The Home Office has just set a new record for tardiness in answering a Freedom of Information Act request — 18 months.
The unlucky journalist on the receiving end of the department's delays was Sunday Telegraph home affairs correspondent Ben Leapman.
The news value of the information he requested about the security lapses at Woodhill Prison — where Soham murderer Ian Huntley is caged — has now greatly reduced.
And Leapman believes drastic changes need to be made to the FoI regime to give the act teeth.
Leapman told Press Gazette: "I think the Home Office in this case — and others I have dealt with — is turning things down when there is no good reason for doing do.
"The initial expectation was that FoI requests would be dealt with administratively.
"But in this particular case it was referred to the Home Secretary himself on two occasions.
"He is a political figure and is likely to make political judgments. There is a risk of whatever party which is in power holding back the sensitive stuff.
"A week is a long time in politics, and delaying something for 18 months really kicks it into the long grass."
Leapman made his initial request in January 2005, the week the Freedom of Information Act came into force, asking what security lapses at Woodhill Prison allowed the murderer Ian Huntley to attempt suicide while on remand in June 2003.
It was turned down in August 2005, so Leapman requested an internal review. Following the review, the request was again turned down in November 2005.

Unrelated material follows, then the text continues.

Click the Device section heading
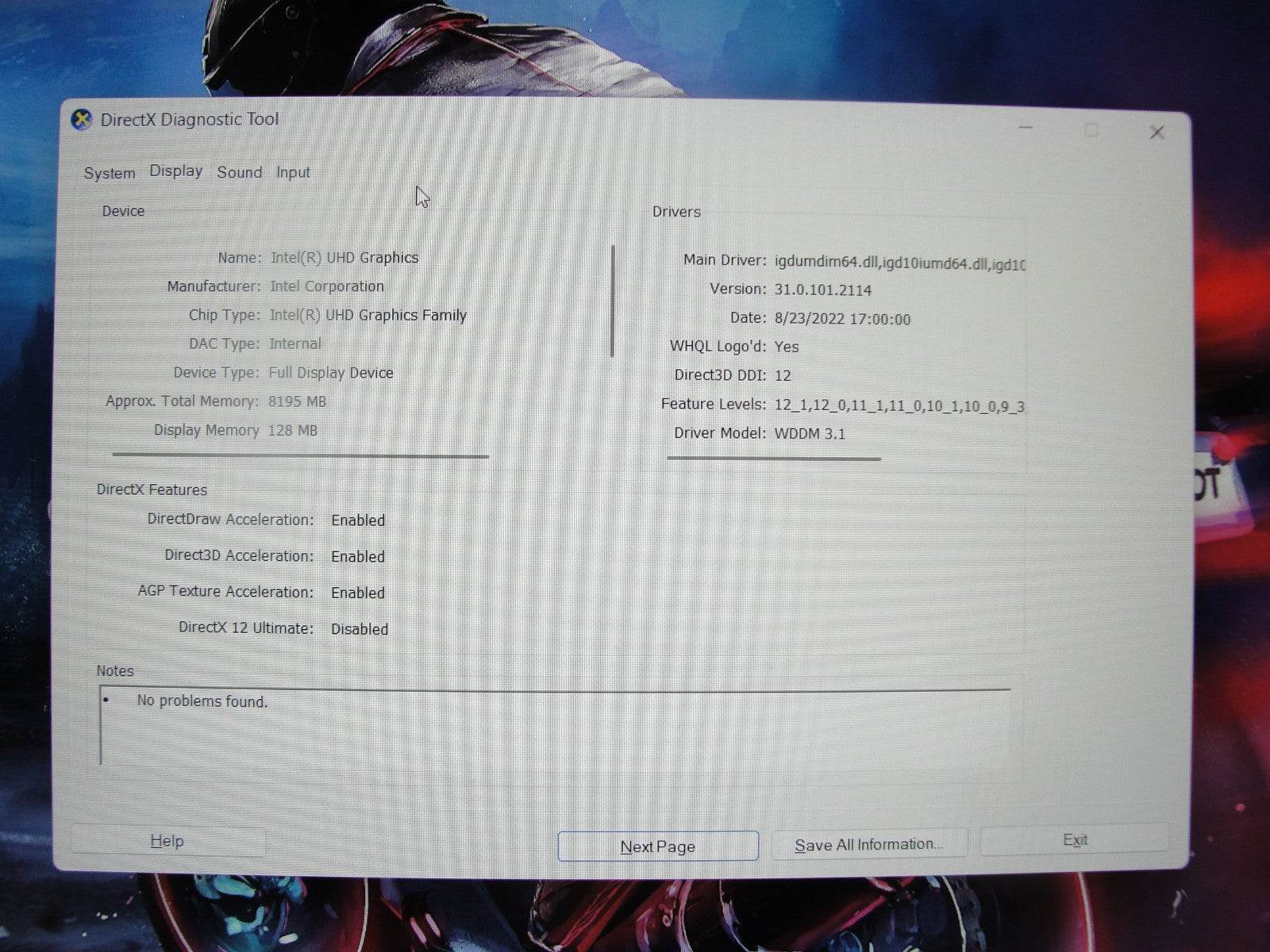Image resolution: width=1270 pixels, height=952 pixels. coord(123,211)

Leapman said: "On both occasions I was told that the then Home Secretary Charles Clarke had personally endorsed a decision that the report was exempt under Section 36 of the FoI Act."
This allows public bodies to withhold information if its disclosure "would, or would be likely to, inhibit the free and frank provision of advice or exchange of views for the purposes of deliberation; or would otherwise prejudice, or would be likely otherwise to prejudice, the effective conduct of public affairs."

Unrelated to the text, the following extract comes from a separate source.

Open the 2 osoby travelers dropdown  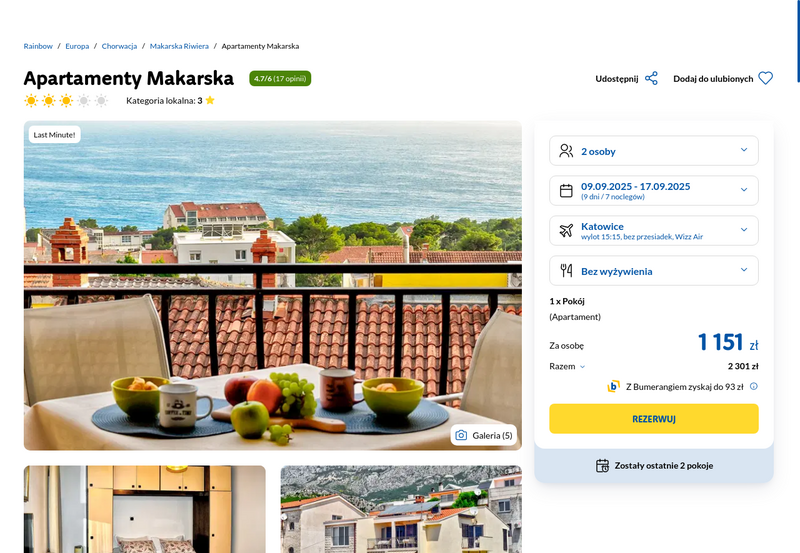[654, 151]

Leapman said at times his dealings with the Home Office descended into farce.
"In July 2005, I received a misdirected email sent by one Prison Service official, Michael Achow, to another, Russell Yates, which read: "Russell, Looks like the game's up. I suppose we could say that we sent it to him ages ago and he must have lost it. Michael."
Leapman appealed to the Information Commissioner's office in November 2005.

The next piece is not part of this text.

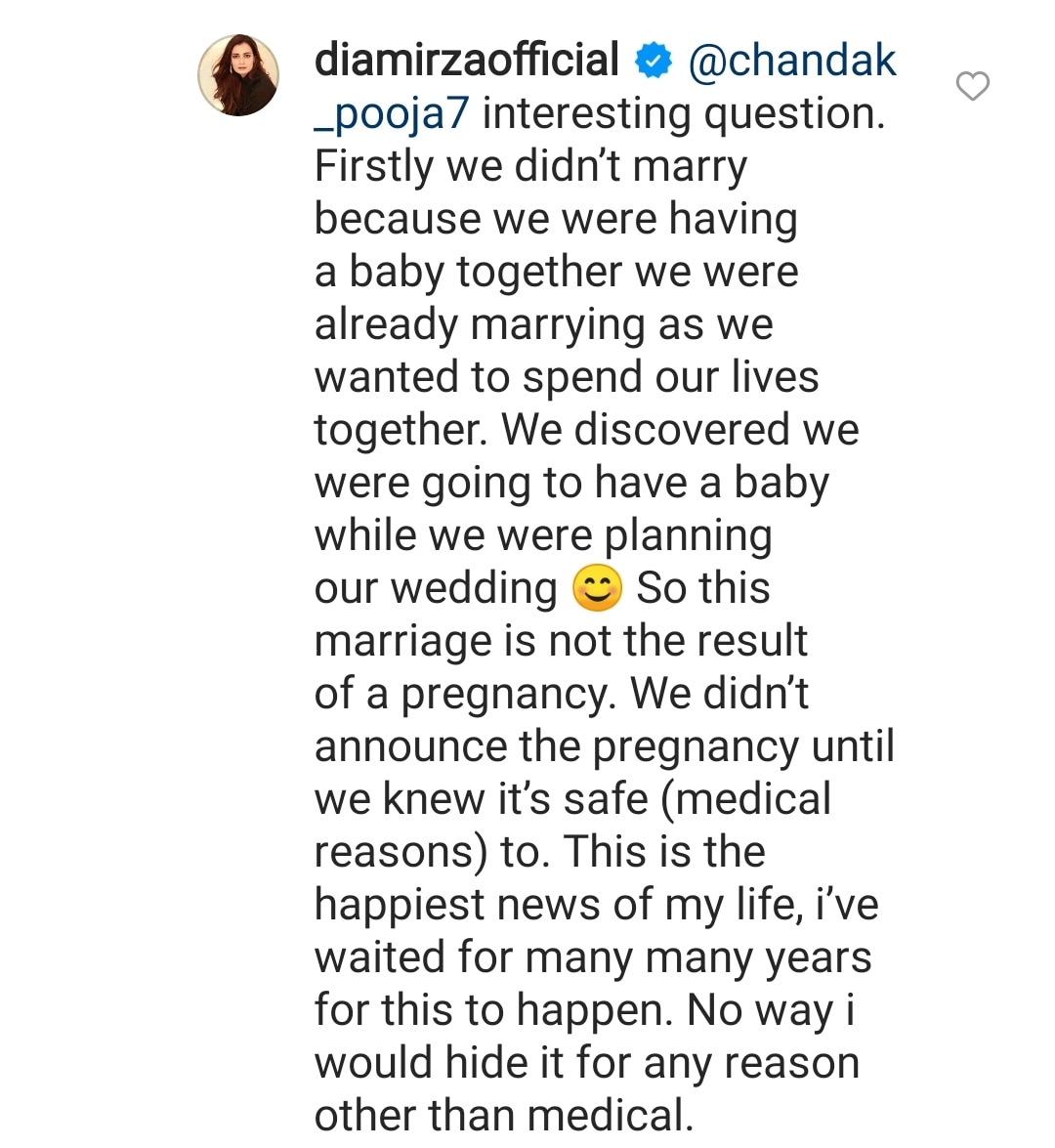Click the line "announce the pregnancy until"
Image resolution: width=1055 pixels, height=1148 pixels.
point(604,746)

The complaint was not allocated an official until February this year.
Faced with the prospect of being ordered to release the information, the Home Office eventually backed down and wrote to Leapman on 14 July to say the original refusal had been "reconsidered".
The document given to Leapman, headed "Restricted Investigation", detailed "fundamental failings" at Woodhill — and made 29 recommendations for improvements.
Leapman said: "Labour's Freedom of Information Act is a big improvement on what came before it.
"I suppose I won on this occasion, because in the end the report was released.
"But when a Government department is able to delay, delay, delay, because the law and its enforcer lack teeth, I think the public ends up the loser."
Leapman called for clear time limits to be imposed on dealing with FoI requests, because the current 20-day limit is being widely flouted.